- Born: 23 November 1920 Rome, Italy
- Died: 21 August 2018 (aged 97) Milan, Italy
- Genres: Jazz
- Occupations: Singer; pharmaceutical entrepreneur;
- Instrument: Vocals
- Years active: 1940–1947, 2004
- Formerly of: Quartetto Cetra

= Enrico De Angelis =

Italian singer and entrepreneur (1920–2018)

Enrico De Angelis (23 November 1920 – 21 August 2018) was an Italian singer and entrepreneur. His singing career took place during the 1940s.

==Biography==
De Angelis was part of a family of voice actors and dubbers. He was the oldest son of voice actor Gualtiero De Angelis. In 1940, he founded a vocal quartet named Quartetto Egie together with Tata Giacobetti, Iacopo Jacomelli and Enrico Gentile. They made their debut on 27 May 1940, at the Valle Theatre in Rome. They performed the song Bambina dall'abito blu ("little girl in a blue dress"). In a year's time, the quartet changed line-up and name twice, becoming Quartetto Ritmo first and then Quartetto Cetra.

Activity list ▸
A – Reproduce verbatim the stretch of the Enrico De Angelis biography from "Italian singer and entrepreneur (1920–2018)" through "during the 1940s.".
B – Translate into Spanish the following sentence from the Enrico De Angelis biography: "They made their debut on 27 May 1940, at the Valle Theatre in Rome."
C – Write the passage that would follow the final sentence of the Enrico De Angelis biography.

Dataset extract ▸
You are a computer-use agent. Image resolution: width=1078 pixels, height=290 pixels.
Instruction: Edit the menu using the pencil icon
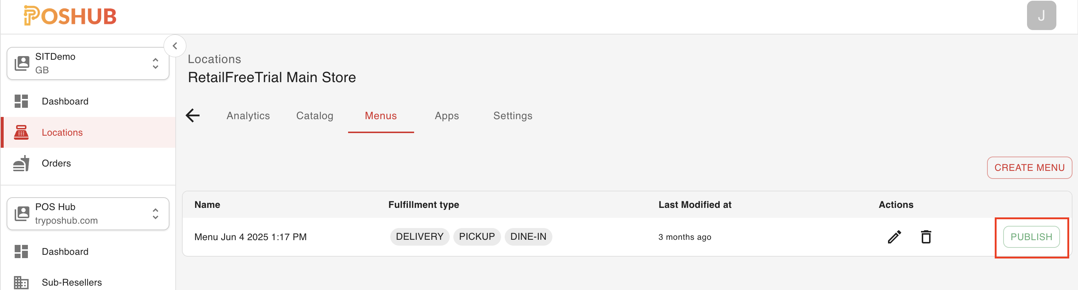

Activity answers ▸
A –
Italian singer and entrepreneur (1920–2018)

Enrico De Angelis (23 November 1920 – 21 August 2018) was an Italian singer and entrepreneur. His singing career took place during the 1940s.

B – Hicieron su debut el 27 de mayo de 1940 en el Teatro Valle de Roma.

C –
In October 1947, Enrico De Angelis left Quartetto Cetra to join the Army. He was replaced by Lucia Mannucci, a singer and the wife of Virgilio Savona. He later went on to work as a pharmaceutical entrepreneur.

In 2000, together with Virgilio Savona, he edited a CD with the first recordings of the Quartetto Cetra, part of the collection Frusciati con brio , released in 2001.

==Death==
De Angelis died of an illness in Milan on 21 August 2018, at the age of 97.